York magistrates were told Paul Anthony Crawford, 29, snatched the entire weekend's takings from Bella Pasta, now known as Bella Italia, in Low Petergate, York.

Prosecutors said Crawford took £3,645 which was destined for the safe and instead stuffed the bank bags with blank slips of paper.

They also said the Irishman also cheated his girlfriend out of £2,500 by using her chequebook during his stay in York, before fleeing to Northern Ireland, via Spain.

Robert Galley, prosecuting, said earlier this month North Yorkshire police officers travelled to Crawford's home town of Lisburn, Northern Ireland, and brought him back in handcuffs.

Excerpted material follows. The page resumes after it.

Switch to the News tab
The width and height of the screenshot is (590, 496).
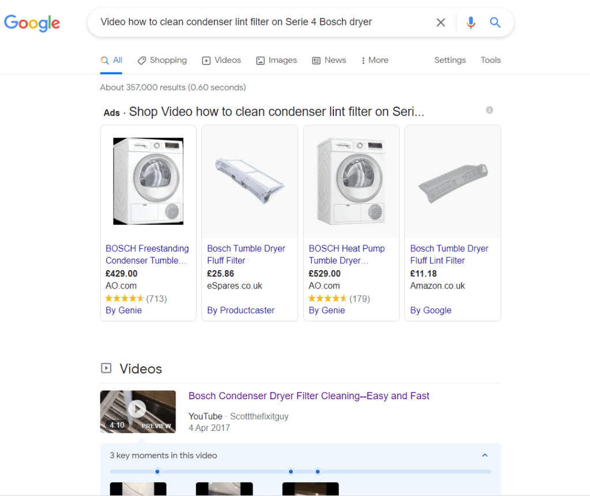tap(329, 60)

His solicitor Harry Bayman said he had initially gone to Spain after leaving York in early summer 2003, but later returned to Northern Ireland to live with his parents.

Crawford will be sentenced at York Crown Court on August 15 for his crimes in England and on July 25 in Lisburn for stealing from his parents in the 1990s and taking a hire car in 1998 and not returning it.

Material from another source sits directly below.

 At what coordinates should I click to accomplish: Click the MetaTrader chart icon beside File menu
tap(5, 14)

Crawford, of Lisburn, pleaded guilty to theft and three deceptions in York and asked for more similar offences to be taken into consideration. York magistrates decided the case there was too serious for them.

Mr Galley said Crawford was made assistant manager of the restaurant in spring 2003 and was in charge of its takings when on duty. For a time during his York stay, he lived at York Youth Hostel and his girlfriend allowed him to store his belongings in her Gillygate flat. She gave him a key so he could get to them.

But unknown to her, he took her chequebook from the flat and used it to siphon funds from her bank account to a Halifax account in Lisburn.

For Crawford, Harry Bayman said the York offences came when he had financial difficulties and he had yet to receive a salary payment from the restaurant. Despite the offences against his parents, his father had stood surety in Lisburn for him to return to court there on July 25.

The court heard that Crawford has previous convictions for theft and deception in London and Glasgow and has been imprisoned in the past for stealing from his employer.